[Data for this task — start]

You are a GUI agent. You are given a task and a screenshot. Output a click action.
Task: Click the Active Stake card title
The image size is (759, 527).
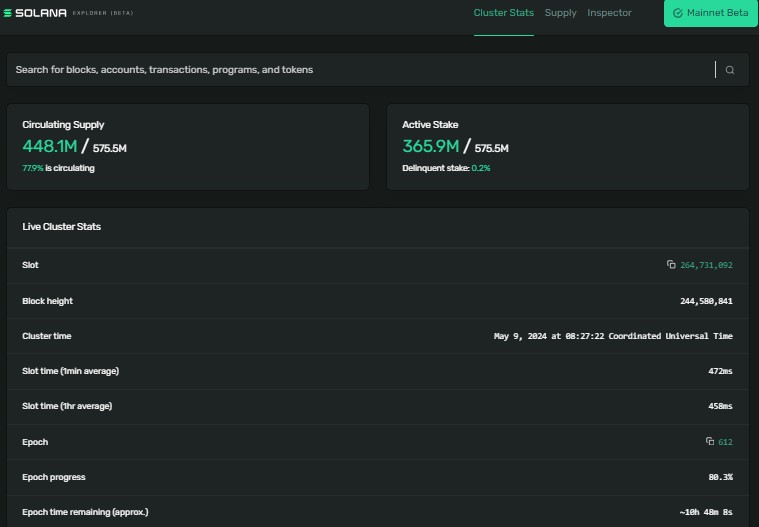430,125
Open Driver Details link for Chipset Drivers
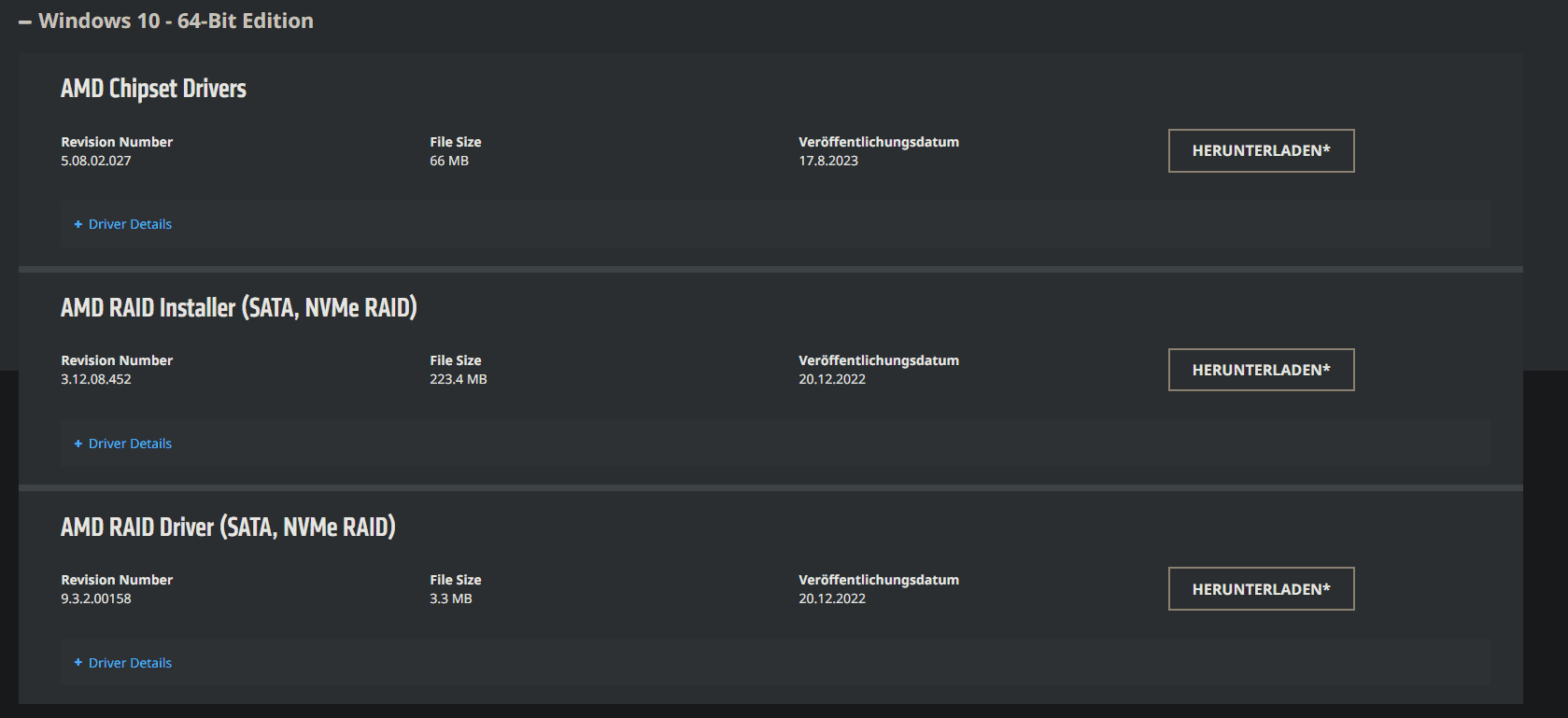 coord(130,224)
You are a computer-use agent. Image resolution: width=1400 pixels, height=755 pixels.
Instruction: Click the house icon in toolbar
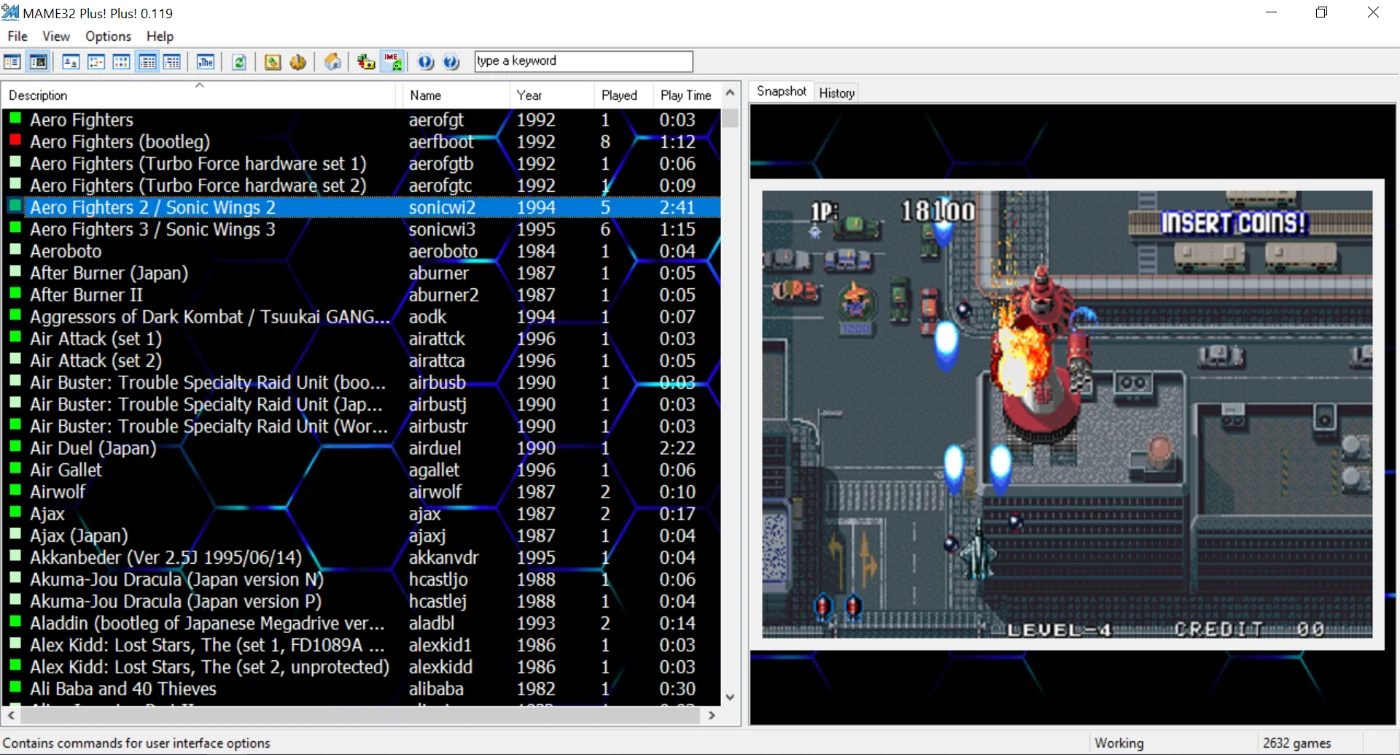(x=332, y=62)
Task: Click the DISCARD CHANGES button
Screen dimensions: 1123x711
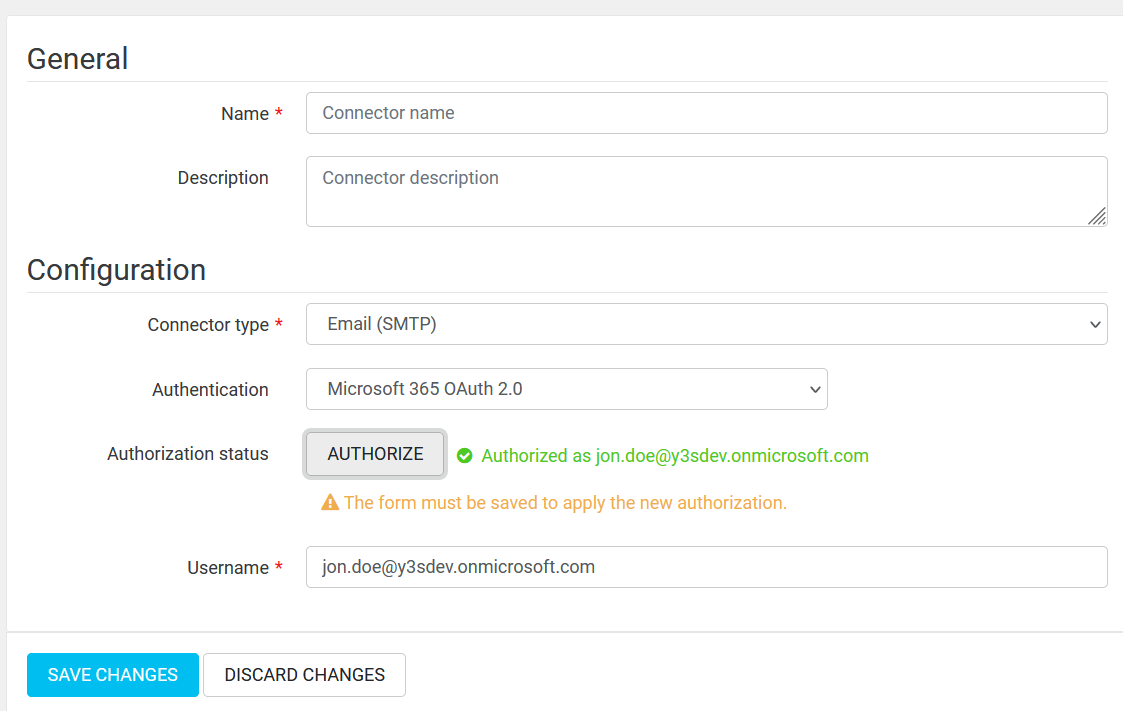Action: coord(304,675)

[Data for this task — finish]

What you give back must be the data above, reproduced exactly and free of pictures.

You are a GUI agent. You are given a task and a screenshot. Output a click action.
Task: Click the Active Stake card title
The image size is (759, 527).
430,125
Open Driver Details link for Chipset Drivers
 coord(130,224)
You are a computer-use agent. Image resolution: width=1400 pixels, height=755 pixels.
Instruction: Click the house icon in toolbar
(x=332, y=62)
Task: Click the DISCARD CHANGES button
Screen dimensions: 1123x711
Action: coord(304,675)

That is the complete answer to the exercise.